Can I just tell you from the front lines to all of you who think this is possible: If you have a beast, you can’t make it dance, no matter what tune or what shoe you put out there. The beast ain’t gonna dance. The idea that enforcing professional development “with assessment efforts” overlooks the fact that higher education faculty don’t want to be developed in this way—in fact they want to enact a full on retreat from this beast.
So what’s the solution? There is no easy answer. I do know this: Increasing faculty workload (AKA “professional development”) related to assessment—the act that created the beast in the first place—is not the only answer. I also know that if Administrators care about accreditation (which obviously they should), then Administrators need to take on more of the burden of assessment by designing and implementing meaningful and authentic assessment systems that better support faculty. Therefore, “compliance” based assessment systems need to go the way of Sputnik.

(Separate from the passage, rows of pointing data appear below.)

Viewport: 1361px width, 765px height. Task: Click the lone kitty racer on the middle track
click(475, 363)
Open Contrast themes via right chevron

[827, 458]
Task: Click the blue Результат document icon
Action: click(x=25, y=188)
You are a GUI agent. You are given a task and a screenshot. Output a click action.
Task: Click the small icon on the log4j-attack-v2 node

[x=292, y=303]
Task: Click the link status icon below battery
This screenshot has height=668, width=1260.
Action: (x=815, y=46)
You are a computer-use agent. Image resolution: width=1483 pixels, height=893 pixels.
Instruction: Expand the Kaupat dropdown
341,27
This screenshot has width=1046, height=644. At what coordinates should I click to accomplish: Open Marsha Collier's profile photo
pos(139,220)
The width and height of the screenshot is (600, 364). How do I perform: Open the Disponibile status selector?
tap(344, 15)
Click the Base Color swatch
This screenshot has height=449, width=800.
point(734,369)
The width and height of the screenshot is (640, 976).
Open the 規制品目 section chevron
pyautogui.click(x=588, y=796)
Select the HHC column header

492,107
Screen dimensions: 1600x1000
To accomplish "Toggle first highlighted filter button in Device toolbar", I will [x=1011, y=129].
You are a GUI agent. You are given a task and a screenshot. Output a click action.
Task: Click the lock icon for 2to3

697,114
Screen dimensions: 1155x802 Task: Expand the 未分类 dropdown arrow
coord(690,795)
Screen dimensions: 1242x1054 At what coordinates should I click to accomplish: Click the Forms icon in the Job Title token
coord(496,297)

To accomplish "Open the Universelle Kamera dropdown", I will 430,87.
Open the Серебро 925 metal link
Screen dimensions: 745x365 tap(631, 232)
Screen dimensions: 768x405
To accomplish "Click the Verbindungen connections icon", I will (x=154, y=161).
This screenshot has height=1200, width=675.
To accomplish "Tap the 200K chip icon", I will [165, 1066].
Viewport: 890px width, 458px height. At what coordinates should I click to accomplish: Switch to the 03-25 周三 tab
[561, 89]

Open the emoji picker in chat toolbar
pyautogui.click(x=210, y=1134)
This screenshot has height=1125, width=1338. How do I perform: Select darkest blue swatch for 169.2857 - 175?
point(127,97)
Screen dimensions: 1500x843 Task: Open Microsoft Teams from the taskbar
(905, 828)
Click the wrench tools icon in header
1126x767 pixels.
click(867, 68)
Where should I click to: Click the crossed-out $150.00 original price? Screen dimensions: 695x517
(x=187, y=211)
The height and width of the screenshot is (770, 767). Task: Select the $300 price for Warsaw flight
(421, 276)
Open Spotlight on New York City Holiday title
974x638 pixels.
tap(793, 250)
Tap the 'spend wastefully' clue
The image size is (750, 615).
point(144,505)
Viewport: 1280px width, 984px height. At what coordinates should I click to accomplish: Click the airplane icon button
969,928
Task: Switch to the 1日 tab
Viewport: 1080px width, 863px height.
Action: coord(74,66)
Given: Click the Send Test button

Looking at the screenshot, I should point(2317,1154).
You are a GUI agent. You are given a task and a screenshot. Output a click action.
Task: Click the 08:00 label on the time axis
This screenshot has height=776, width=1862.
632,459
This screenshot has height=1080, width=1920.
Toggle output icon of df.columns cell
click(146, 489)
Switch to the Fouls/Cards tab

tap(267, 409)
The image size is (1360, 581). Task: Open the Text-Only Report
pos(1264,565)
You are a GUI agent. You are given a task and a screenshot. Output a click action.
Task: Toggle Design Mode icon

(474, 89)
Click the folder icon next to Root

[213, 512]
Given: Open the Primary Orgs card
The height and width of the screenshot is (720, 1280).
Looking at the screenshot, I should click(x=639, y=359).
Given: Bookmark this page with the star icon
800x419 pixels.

Strebel’s (1996) personal compacts article does a good job of explaining one of the key elements of “change management” that could have impact. The alignment of assessment goals at the time of hiring in order to build in personal and professional contractual obligations would be a great place to start at the contract stage of hiring, before these new faculty encounter the influence of “laggards” which remain the dominate cultural influence on our campus in regards to assessment. If the personal compacts of these new hires were clearly articulated by “upper-management” and the efforts of these new hires in this arena are championed, and Human Performance Technology (HPT) supports this effort by targeted training (such as how do I create the data visualizations required by these assessment reports?), then we can begin the much needed forward momentum. Follow this up with excellent communication support systems, like Slack, that help build a community of assessment and showcase the efforts of these new faculty in this area—and we are well on our way to a much-needed change, change that is possible, at a deliberative pace, even in large government run institutions.
Take it from the beat cop without a badge, uniform or authority—we’ve got to do more change-management in higher education and better support those early adopters or we will be singing the assessment blues for a long time to come.